*DATA FOR PROCESSING*:
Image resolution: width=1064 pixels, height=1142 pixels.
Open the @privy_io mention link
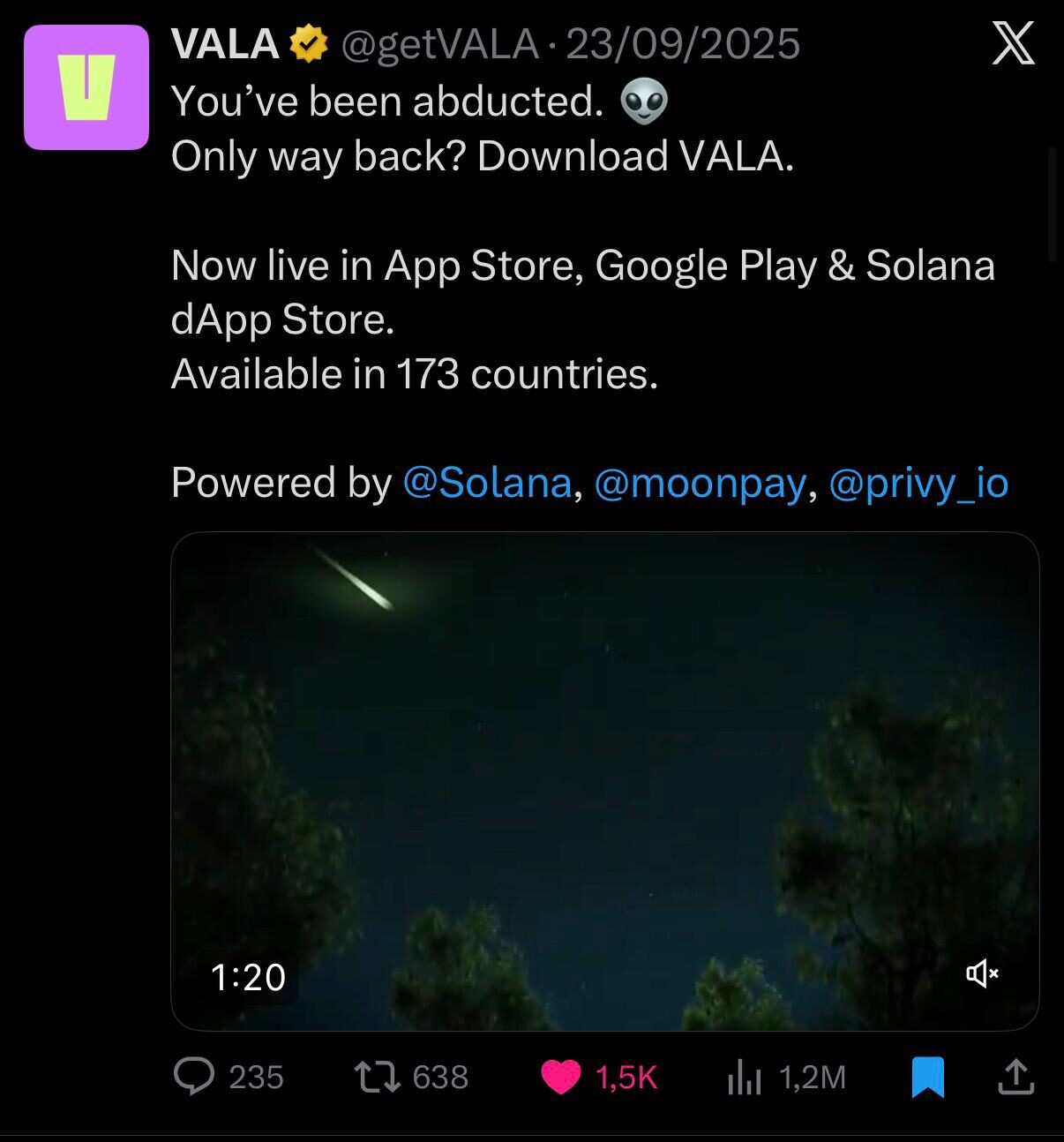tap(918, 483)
==
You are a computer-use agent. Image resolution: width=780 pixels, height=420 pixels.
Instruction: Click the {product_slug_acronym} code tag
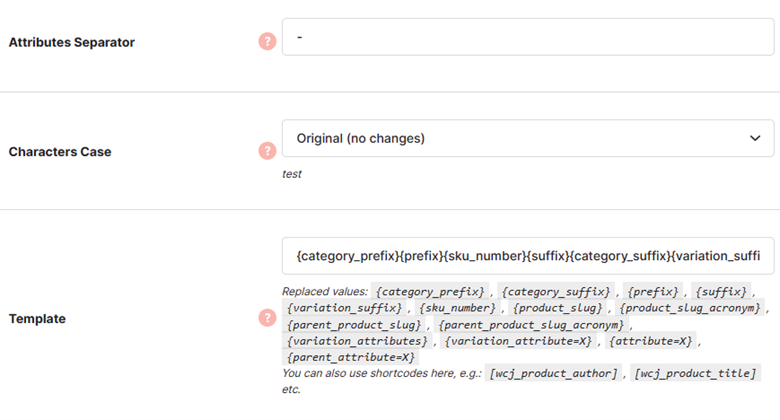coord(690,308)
...
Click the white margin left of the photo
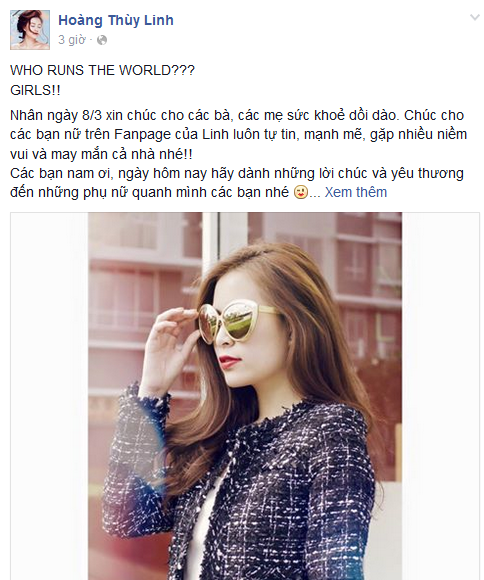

*PROBLEM DESCRIPTION*:
Pull out every line in the data above that contains the string "height".

*ANSWER FOR THIS EXERCISE*:
Image resolution: width=1064 pixels, height=1142 pixels.
You are a computer-use agent. Image resolution: width=780 pixels, height=420 pixels.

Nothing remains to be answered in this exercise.